Task - Each of the entries below needs to be given again exactly.

- Opening Delimiter -

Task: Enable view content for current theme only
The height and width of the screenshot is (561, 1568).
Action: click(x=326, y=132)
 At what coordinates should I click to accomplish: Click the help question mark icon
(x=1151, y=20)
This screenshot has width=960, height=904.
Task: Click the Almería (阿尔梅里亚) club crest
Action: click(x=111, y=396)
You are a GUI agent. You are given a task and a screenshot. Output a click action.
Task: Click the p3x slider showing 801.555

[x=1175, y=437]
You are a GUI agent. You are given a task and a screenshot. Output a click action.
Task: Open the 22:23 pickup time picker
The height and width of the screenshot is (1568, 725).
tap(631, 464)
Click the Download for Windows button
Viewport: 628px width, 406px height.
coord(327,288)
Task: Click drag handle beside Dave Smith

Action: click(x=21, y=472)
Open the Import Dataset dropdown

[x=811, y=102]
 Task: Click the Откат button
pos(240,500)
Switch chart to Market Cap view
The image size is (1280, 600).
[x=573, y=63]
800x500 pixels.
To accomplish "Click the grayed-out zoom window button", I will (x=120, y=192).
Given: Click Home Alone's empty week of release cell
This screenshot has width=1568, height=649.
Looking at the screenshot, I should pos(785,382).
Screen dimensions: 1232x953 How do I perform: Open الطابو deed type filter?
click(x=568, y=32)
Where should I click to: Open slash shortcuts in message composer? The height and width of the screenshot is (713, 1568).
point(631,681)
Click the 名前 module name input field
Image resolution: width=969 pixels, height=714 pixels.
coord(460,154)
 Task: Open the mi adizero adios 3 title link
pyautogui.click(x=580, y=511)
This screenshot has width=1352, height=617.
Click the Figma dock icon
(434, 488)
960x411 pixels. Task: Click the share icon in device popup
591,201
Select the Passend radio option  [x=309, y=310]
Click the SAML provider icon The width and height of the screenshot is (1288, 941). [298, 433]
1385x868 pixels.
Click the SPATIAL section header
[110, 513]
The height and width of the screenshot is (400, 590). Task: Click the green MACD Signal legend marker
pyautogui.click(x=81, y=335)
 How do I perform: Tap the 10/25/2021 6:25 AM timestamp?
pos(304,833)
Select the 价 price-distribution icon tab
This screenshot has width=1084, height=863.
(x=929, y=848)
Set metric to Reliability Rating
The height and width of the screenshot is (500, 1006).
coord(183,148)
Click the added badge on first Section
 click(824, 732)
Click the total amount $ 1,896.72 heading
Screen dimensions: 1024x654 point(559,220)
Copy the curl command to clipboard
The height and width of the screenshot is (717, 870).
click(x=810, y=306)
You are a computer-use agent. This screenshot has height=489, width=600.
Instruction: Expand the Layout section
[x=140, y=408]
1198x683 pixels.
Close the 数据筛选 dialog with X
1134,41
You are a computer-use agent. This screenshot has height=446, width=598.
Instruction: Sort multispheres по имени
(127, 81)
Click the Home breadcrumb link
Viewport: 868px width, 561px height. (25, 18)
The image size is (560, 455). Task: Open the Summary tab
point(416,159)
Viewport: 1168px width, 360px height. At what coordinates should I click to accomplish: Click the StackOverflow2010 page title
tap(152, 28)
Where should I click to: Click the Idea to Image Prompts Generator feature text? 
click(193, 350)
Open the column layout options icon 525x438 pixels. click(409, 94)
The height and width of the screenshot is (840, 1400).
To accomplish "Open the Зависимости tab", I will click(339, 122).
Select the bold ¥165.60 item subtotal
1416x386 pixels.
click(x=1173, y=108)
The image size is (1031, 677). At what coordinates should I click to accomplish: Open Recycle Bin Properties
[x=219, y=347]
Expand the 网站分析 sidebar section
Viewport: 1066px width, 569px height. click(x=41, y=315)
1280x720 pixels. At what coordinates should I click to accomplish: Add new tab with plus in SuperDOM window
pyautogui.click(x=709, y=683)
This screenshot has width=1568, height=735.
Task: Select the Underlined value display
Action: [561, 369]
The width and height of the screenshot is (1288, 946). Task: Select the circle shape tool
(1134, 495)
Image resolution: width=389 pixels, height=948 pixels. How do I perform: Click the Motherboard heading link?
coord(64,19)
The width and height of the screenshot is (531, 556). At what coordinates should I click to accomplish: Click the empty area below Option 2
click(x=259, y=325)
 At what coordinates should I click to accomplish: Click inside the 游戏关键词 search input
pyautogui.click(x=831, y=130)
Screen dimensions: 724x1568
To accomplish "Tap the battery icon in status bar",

- Closing Delimiter -

Solution -
Task: Enable view content for current theme only
The height and width of the screenshot is (561, 1568).
Action: click(x=326, y=132)
 At what coordinates should I click to accomplish: Click the help question mark icon
(x=1151, y=20)
This screenshot has width=960, height=904.
Task: Click the Almería (阿尔梅里亚) club crest
Action: click(x=111, y=396)
You are a GUI agent. You are given a task and a screenshot. Output a click action.
Task: Click the p3x slider showing 801.555

[x=1175, y=437]
You are a GUI agent. You are given a task and a screenshot. Output a click action.
Task: Open the 22:23 pickup time picker
The height and width of the screenshot is (1568, 725).
tap(631, 464)
Click the Download for Windows button
Viewport: 628px width, 406px height.
coord(327,288)
Task: Click drag handle beside Dave Smith

Action: click(x=21, y=472)
Open the Import Dataset dropdown

[x=811, y=102]
 Task: Click the Откат button
pos(240,500)
Switch chart to Market Cap view
The image size is (1280, 600).
[x=573, y=63]
800x500 pixels.
To accomplish "Click the grayed-out zoom window button", I will (x=120, y=192).
Given: Click Home Alone's empty week of release cell
This screenshot has width=1568, height=649.
Looking at the screenshot, I should pos(785,382).
Screen dimensions: 1232x953 How do I perform: Open الطابو deed type filter?
click(x=568, y=32)
Where should I click to: Open slash shortcuts in message composer? The height and width of the screenshot is (713, 1568).
point(631,681)
Click the 名前 module name input field
Image resolution: width=969 pixels, height=714 pixels.
coord(460,154)
 Task: Open the mi adizero adios 3 title link
pyautogui.click(x=580, y=511)
This screenshot has width=1352, height=617.
Click the Figma dock icon
(434, 488)
960x411 pixels. Task: Click the share icon in device popup
591,201
Select the Passend radio option  [x=309, y=310]
Click the SAML provider icon The width and height of the screenshot is (1288, 941). [298, 433]
1385x868 pixels.
Click the SPATIAL section header
[110, 513]
The height and width of the screenshot is (400, 590). Task: Click the green MACD Signal legend marker
pyautogui.click(x=81, y=335)
 How do I perform: Tap the 10/25/2021 6:25 AM timestamp?
pos(304,833)
Select the 价 price-distribution icon tab
This screenshot has width=1084, height=863.
(x=929, y=848)
Set metric to Reliability Rating
The height and width of the screenshot is (500, 1006).
coord(183,148)
Click the added badge on first Section
 click(824, 732)
Click the total amount $ 1,896.72 heading
Screen dimensions: 1024x654 point(559,220)
Copy the curl command to clipboard
The height and width of the screenshot is (717, 870).
click(x=810, y=306)
You are a computer-use agent. This screenshot has height=489, width=600.
Instruction: Expand the Layout section
[x=140, y=408]
1198x683 pixels.
Close the 数据筛选 dialog with X
1134,41
You are a computer-use agent. This screenshot has height=446, width=598.
Instruction: Sort multispheres по имени
(127, 81)
Click the Home breadcrumb link
Viewport: 868px width, 561px height. (25, 18)
The image size is (560, 455). Task: Open the Summary tab
point(416,159)
Viewport: 1168px width, 360px height. At what coordinates should I click to accomplish: Click the StackOverflow2010 page title
tap(152, 28)
Where should I click to: Click the Idea to Image Prompts Generator feature text? 
click(193, 350)
Open the column layout options icon 525x438 pixels. click(409, 94)
The height and width of the screenshot is (840, 1400).
To accomplish "Open the Зависимости tab", I will click(339, 122).
Select the bold ¥165.60 item subtotal
1416x386 pixels.
click(x=1173, y=108)
The image size is (1031, 677). At what coordinates should I click to accomplish: Open Recycle Bin Properties
[x=219, y=347]
Expand the 网站分析 sidebar section
Viewport: 1066px width, 569px height. click(x=41, y=315)
1280x720 pixels. At what coordinates should I click to accomplish: Add new tab with plus in SuperDOM window
pyautogui.click(x=709, y=683)
This screenshot has width=1568, height=735.
Task: Select the Underlined value display
Action: [561, 369]
The width and height of the screenshot is (1288, 946). Task: Select the circle shape tool
(1134, 495)
Image resolution: width=389 pixels, height=948 pixels. How do I perform: Click the Motherboard heading link?
coord(64,19)
The width and height of the screenshot is (531, 556). At what coordinates should I click to accomplish: Click the empty area below Option 2
click(x=259, y=325)
 At what coordinates should I click to accomplish: Click inside the 游戏关键词 search input
pyautogui.click(x=831, y=130)
Screen dimensions: 724x1568
To accomplish "Tap the battery icon in status bar",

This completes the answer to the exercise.